How to ditch your ORM

In my previous post on how to simplify code by using composition I talked about how we can reduce complexity by removing an AOP-framework (or annotations-based programming). In this post I want to continue on the same line and talk about how we can reduce complexity by removing an ORM and replacing it by a simpler pattern. Before I show how we can get rid of the ORM I want to talk about why I think ORM’s introduce complexity.

ORM’s are not evil, they have certain advantages and disadvantages. These are some of their characteristics and how they may influence a project.

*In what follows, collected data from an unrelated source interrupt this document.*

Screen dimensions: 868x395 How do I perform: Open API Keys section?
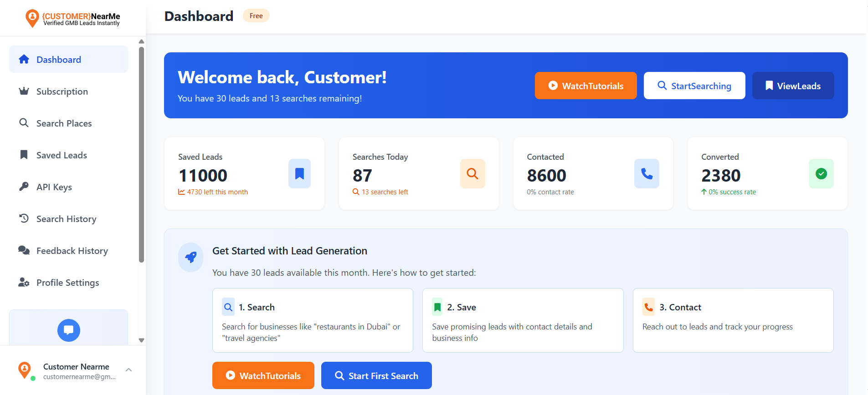(x=54, y=187)
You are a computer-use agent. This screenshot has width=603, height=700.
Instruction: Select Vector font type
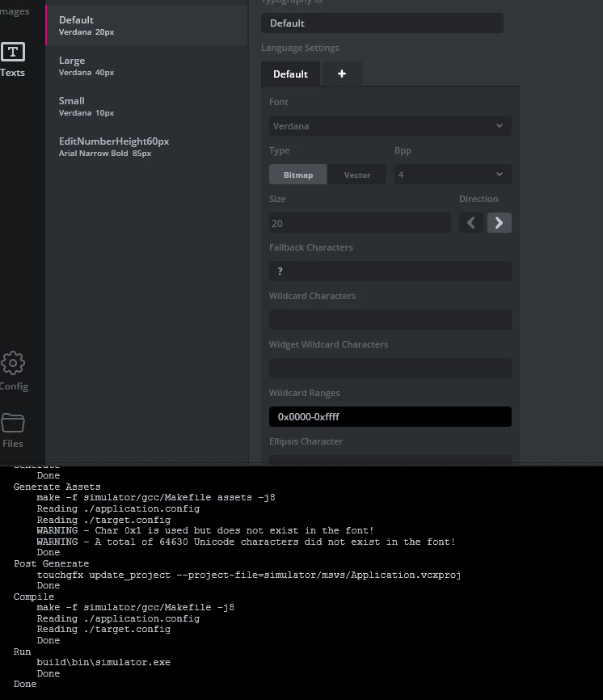click(x=357, y=175)
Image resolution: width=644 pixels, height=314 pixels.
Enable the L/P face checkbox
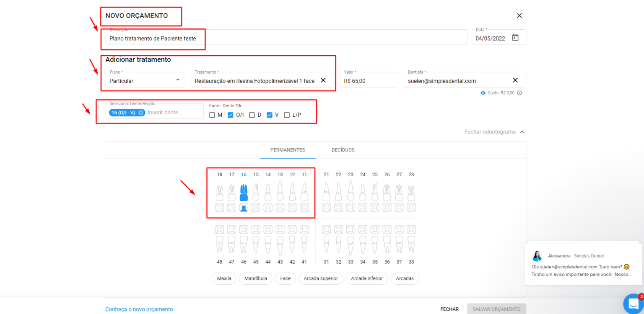click(287, 115)
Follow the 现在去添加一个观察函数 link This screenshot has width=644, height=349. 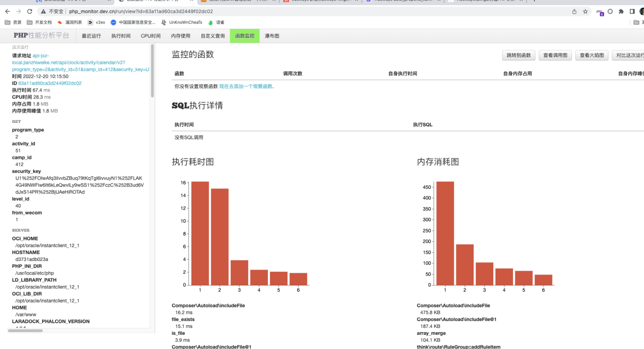tap(246, 86)
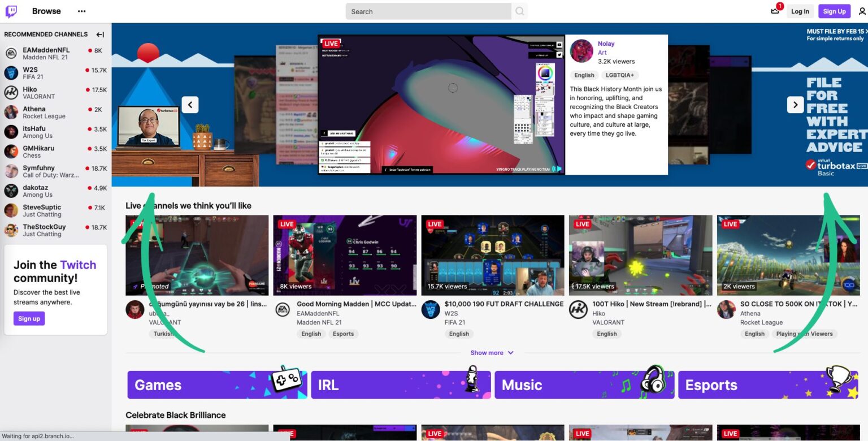
Task: Click the search magnifying glass icon
Action: (x=519, y=11)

  • Simplicity: At the start of a project, an ORM is a real productivity booster, because you can load and save objects by writing very little code. There’s probably very little complexity in your domain model, so your model is very similar to your database structure and so mapping is very easy. When your model becomes more complex, mapping will get more complex. When this happens, you have a problem: either your complex domain model will be restricted by how your database is designed (in order to have simpler mapping) or your mapping will become very complex. (Here’s one example of how an ORM can limit your ability to model your application: http://stackoverflow.com/questions/17275030/how-to-map-a-value-type-which-has-a-reference-to-an-entity )
  • Abstraction: An ORM provides an abstraction. This abstraction is leaky. If you look at documentation of any ORM, you will find a lot of references to SQL concepts. I have never been able to treat the ORM as just an object store, every time I needed to know how the ORM does things in order to get the correct data. Think about it like this: if you wouldn’t know anything about SQL, would you be able to use an ORM?
  • Learning curve: Every ORM has a different API. That means that with every ORM, you’ll have a new learning curve. Since it’s a leaky abstraction, it doesn’t free you from learning SQL either so now you not only need to learn SQL, but also (N)Hibernate and later Entity Framework and later …
  • Efficiency: All ORM’s do admit that you will be giving up a bit of efficiency. For small projects, that’s not an issue. When it becomes an issue, you’ll need to bypass the ORM and access the database with plain SQL, again asserting the point that an ORM is a leaky abstraction. (See also the part on ORM’s in my post about simplicity in software)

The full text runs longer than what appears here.